Bowne of New York, Inc. v. International 800 Telecom Corp.

178 A.D.2d 138 | N.Y. App. Div. | 1991

Judgment, Supreme Court, New York County (Harold Tompkins, J., and a jury), entered June 4, 1990, in favor of plaintiff and against defendant in the amount of $326,453.78, inclusive of interest and costs, is unanimously affirmed, with costs. Order of the same court entered on or about September 25, 1990, which denied *139defendant’s motion pursuant to CPLR 4404 to set aside the jury verdict, is unanimously affirmed, with costs.

Although the notice of appeal was filed more than 30 days after entry of the judgment, it does not appear that plaintiff served on defendant a copy of the judgment with notice of entry more than 30 days prior to the service of the notice of appeal (CPLR 5513 [a]). In the absence of such proof, this court will not assume that the appeal is untimely (Matter of Nancy C. v John J O’C., 50 AD2d 800).

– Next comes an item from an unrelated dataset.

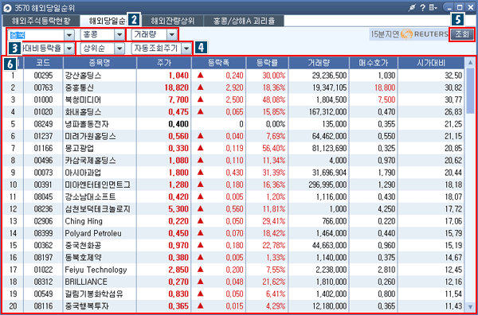This screenshot has height=315, width=478.
Task: Expand the 거래량 dropdown
Action: pos(171,35)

Giving the jury verdict the deference that it is due (see, Martin v McLaughlin, 162 AD2d 181), we agree with IAS that it should not be set aside as against the weight of the evidence. Plaintiff submitted competent, if conflicting, proof that defendant’s officer and director was expressly acting on behalf of the defendant, as opposed to any related company, when he accepted plaintiffs services and agreed to pay for them. Whether the parties’ conduct evinces a mutual intent to be bound by a purported agreement (Bauman Assocs. v H & M Intl. Transp., 171 AD2d 479, 483; Jemzura v Jemzura, 36 NY2d 496, 503-504), and whether in an action based on an alleged account stated, objection is made within a reasonable time after receipt of the account (compare, Camp, Dresser & McKee v City of Niagara Falls, 142 AD2d 973), are questions of fact that were properly submitted to the jury, and decided on a record sufficient to support the verdict.

We agree with defendant that the general verdict on liability for breach of contract was inappropriate, since the theories of express contract and of contract implied in fact, both of which were presented to the jury, are mutually exclusive (see, Davis v Caldwell, 54 NY2d 176; A & S Welding & Boiler Repair v Seigel, 93 AD2d 712). The error, however, is waived, since no objection was taken to this portion of the contract charge (CPLR 4110-b).

We have considered defendant’s other arguments and find them to be without merit. Concur—Milonas, J. P., Rosenberger, Kupferman, Ross and Asch, JJ.